Start of Raw data
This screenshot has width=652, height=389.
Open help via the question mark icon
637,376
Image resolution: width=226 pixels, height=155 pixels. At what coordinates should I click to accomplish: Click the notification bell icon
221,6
End of Raw data
- The problem: Every entry, written out exactly, is what the response should contain.

- Completed task:
This screenshot has width=652, height=389.
Open help via the question mark icon
637,376
Image resolution: width=226 pixels, height=155 pixels. At what coordinates should I click to accomplish: Click the notification bell icon
221,6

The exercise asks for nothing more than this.